Lucifer, mitolojide sıkça karşımıza çıkan bir isim. Latince kökenli bu tanımın Hristiyanlıkta büyük bir rolü var. Peki bu karakterin hikayesi nedir? Aslında kimdir? Gelin birlikte bakalım.
Lucifer Anlamı Nedir? Lucifer Ne Demek?
Lucifer, İngilizcede fallen angel yani cennetten atılmış melek anlamına gelir. “Lucifer şeytan mı?” sorusunun cevabı her ne kadar “evet” olarak nitelendirilse de bu karakterin pek çok uygarlıktaki tanımı farklıdır. Latincede ışık yayan ve Venüs anlamına gelir. Pek çok kaynakta aydınlığı simgelediği gibi karanlığın temsilcisi olarak da tasvir edilir.
Lucifer’in Hikayesi Nedir? Lucifer Kimdir? Lucifer Nedir?
Lucifer, farklı inanç sistemlerinde değişik şekillerde tasvir edilir. Bazen şeytanın ta kendisi, bazen de ışık saçan bir varlıktır. Betimlenmesi; Antik Roma’da, Hristiyanlıkta, Antik Yunan devrinde çeşitlilik gösterir.
Dönemlerden bağımsız olarak belirli ezoterik gruplarda ve tarikatlarda da hikayesi oldukça değişkendir. En yaygın şekilde şeytanı çağrıştıran bir kimlik olsa da kavram olarak şaşırtıcı biçimlerde karşımıza çıkar.
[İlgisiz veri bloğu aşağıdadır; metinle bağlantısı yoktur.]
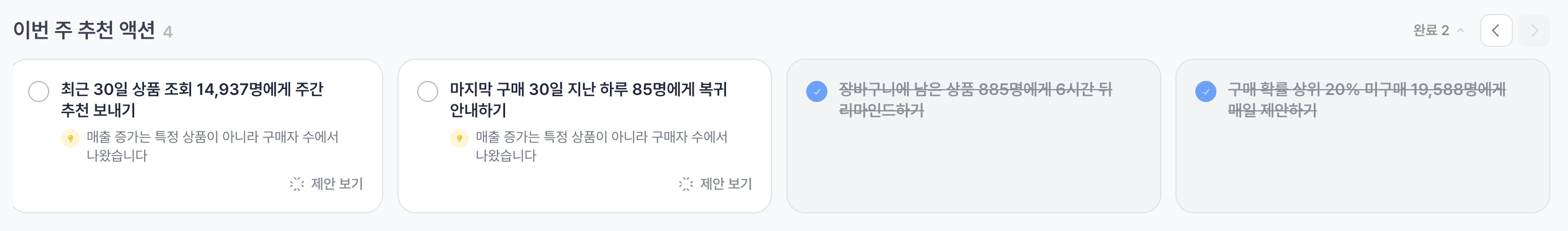Open 제안 보기 on the 주간 추천 보내기 card
Screen dimensions: 1568x231
point(326,184)
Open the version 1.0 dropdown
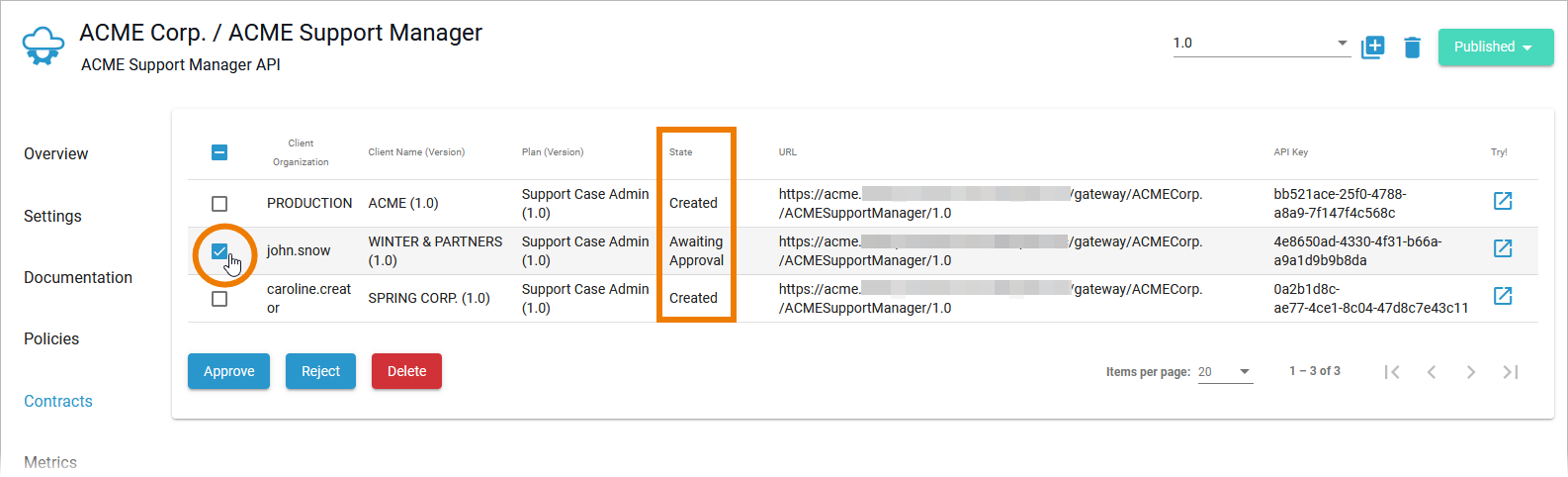 pos(1261,44)
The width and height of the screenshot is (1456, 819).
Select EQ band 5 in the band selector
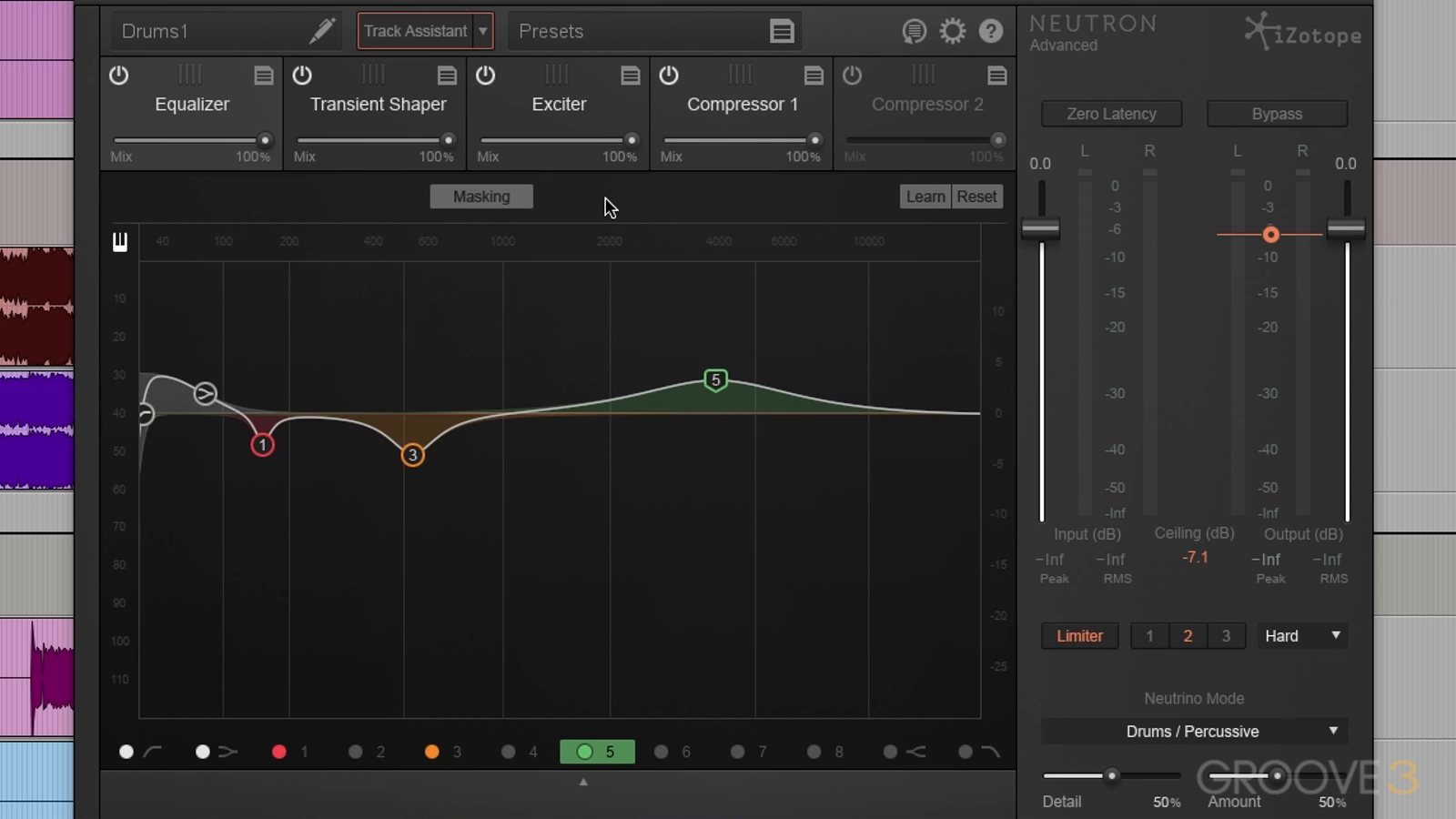click(597, 752)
Bu mitolojik karakterin hikayesine göz attığımızda öncelikle Hristiyanlıktaki tanımıyla başlayabiliriz.
Hristiyanlık ve Lucifer
Hristiyanlık inancında Lucifer, Tanrı’ya isyan eden ve ihtiraslarına yenik düşen kötücül bir varlıktır. İnsanları iyilikten uzaklaştırıp benmerkezciliğe teşvik eder. Tanrı tarafından cennetten kovulur ve egonun, kibrin, başkaldırmanın metaforik anlamı haline gelir.
İsyan etmeden önce yaratıcının çok sevdiği, göz kamaştıran bir melek olarak anlatılır. Tanrı’nın kutsal ve yüce makamdaki konumundan böbürlenerek çıkmayı tercih etmiştir.
Kendi zekası ve gücüyle çok ilgilenen bu varlık, Tanrı’nın kendine has özelliklerine de ulaşmak istemiştir. Kötülüğün çıkış noktası olarak görülen bu tutkusundan sonra, günah kavramı Hristiyanlıktaki yerini almıştır.
Bahşedilen niteliklerini istismar etmeye kalktığı andan itibaren artık düşmüş melek olmaya mahkum edilmiştir.
Özgür iradesiyle karanlığı seçen bu karakter, cennetten kovulduktan sonra satan (şeytan) olarak adlandırılmış. Şeytan’ın oğlu olarak da nitelendirildiği bazı kaynaklarda mevcuttur.
İnsanları yaratıcı kaynaktan uzaklaştırmayı hedeflemiştir. Nihai amacı; rakip gördüğü yaratıcıya üstün gelmek, herkesi doğru yoldan saptırmak ve kendi safına çekmektir.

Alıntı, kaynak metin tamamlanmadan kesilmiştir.